The economic repercussions of the HIV epidemic at macro level are already being felt in the public and private sectors in Asia. The cause and consequences of the epidemic are closely associated with other challenges to development including poverty, unemployment, civil unrest, indebtedness and rural-urban movements. There's no question that if the epidemic reaches thausends — which is about two times what it is now — it will have a serious adverse consequence on the economy. In the context oof a stagnating economy, the cost of treatment will "be greater than the economic value of the lives. This will make a significant dent on the growth rate of Net Domestic Product of Asia within the next few decades. Per Capita income levels are also expected to fall in future.
"The rapid increase being seen in HIV/AIDS points to a southern African style socio-economic pattern in HIV transmission that poses a serious threat to Asia's future.
HIV/AIDS is now a major killer in Asia, putting increasing strain on the region's public health system. The situation urgently requires a response that includes better access to the latest treatments and management of those treatments". Peace Media's reporter Amrit says.
Executive Director of Joint United Nations Program on HIV/AIDS (UNAIDS) Dr Peter Piot also said " 50 per cent of the world's poor who live on less than a dollar a day, South Asia is faced with a potentially explosive AIDS epidemic that could erupt unless existing HIV prevention and care efforts are scaled up immediately,".

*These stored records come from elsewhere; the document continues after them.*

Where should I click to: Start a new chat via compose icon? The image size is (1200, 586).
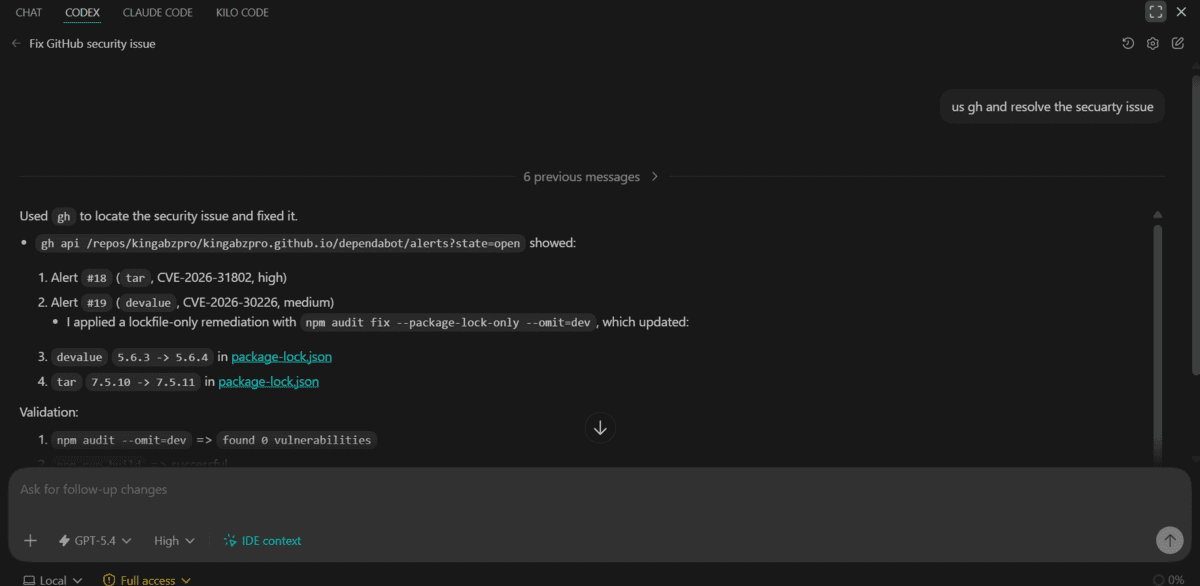tap(1177, 43)
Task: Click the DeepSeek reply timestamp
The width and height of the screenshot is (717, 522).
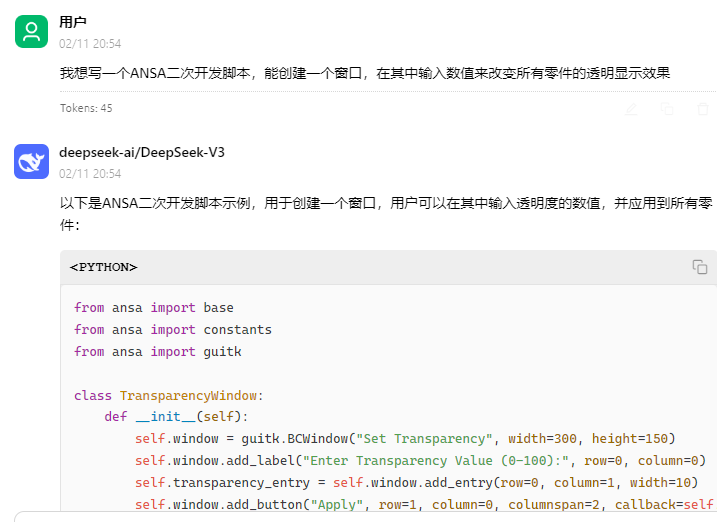Action: (x=90, y=174)
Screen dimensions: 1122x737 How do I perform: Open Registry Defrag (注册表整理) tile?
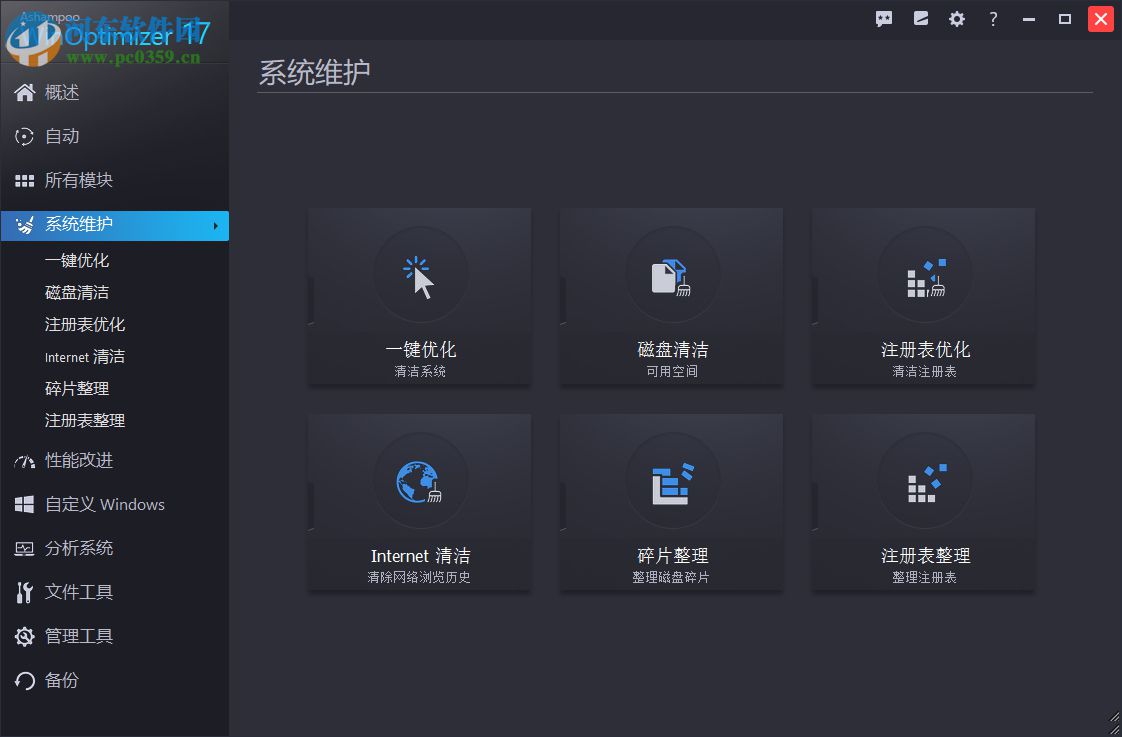[922, 502]
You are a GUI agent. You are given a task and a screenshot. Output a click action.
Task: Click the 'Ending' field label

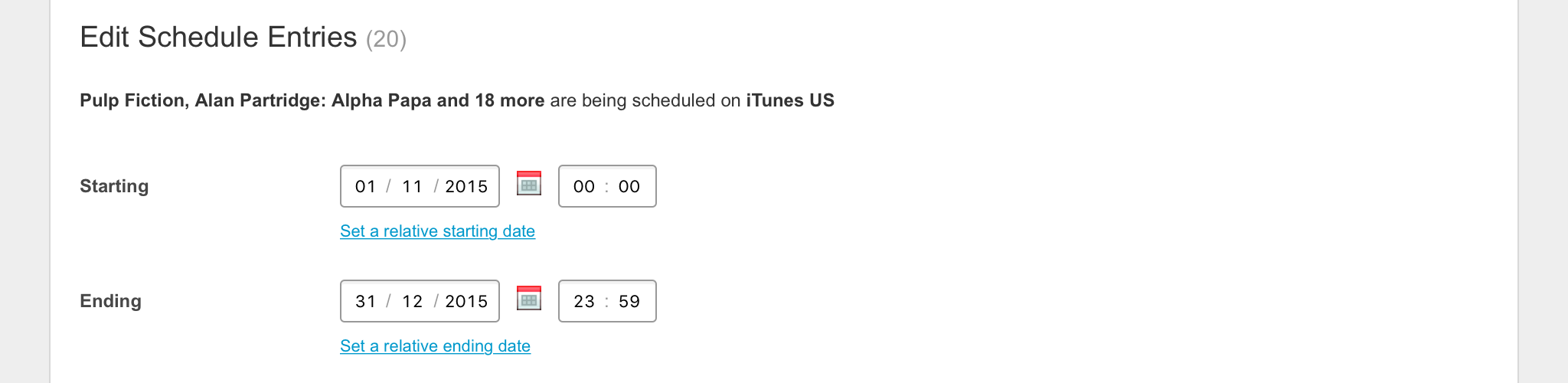click(110, 301)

"Even STD patients are rarely seen in the public health facilities. For confidentiality or other reasons, they seek treatment at private practices or prefer to try self-medication. The small numbers and the implicit selection bias make them a difficult group to monitor for HIV surveillance". journalist Chiranjibi Budhathoki said in Arlington US.
"Even recently, China recognizes that even low overall HIV infection rates pose a serious threat in the long run. So, China has moved quickly to put in place anti-discrimination laws, to build a treatment programme for those already infected and to initiate prevention activities targeting injecting drug users and sex workers". Chiranjibi said.
High infection rate with HIV among the economically active persons in Asia is a real cause of concern. For example, the proportion of HIV positive cases is found to be highest in the age group between 21-30 years. The resulting effect on the government budget will be exacerbated because more and more of the young will be orphans as the AIDS epidemic worsens, implying higher government costs if not total costs of raising children.
"With few exceptions, a large number of people with HIV-AIDS have no access to services and doctors sometimes refuse to treat them. The challenge is to train medical staff, extend laboratory services, increase care and support system as well as provide voluntary counselling and testing services". HIV+ Nabin Suri said.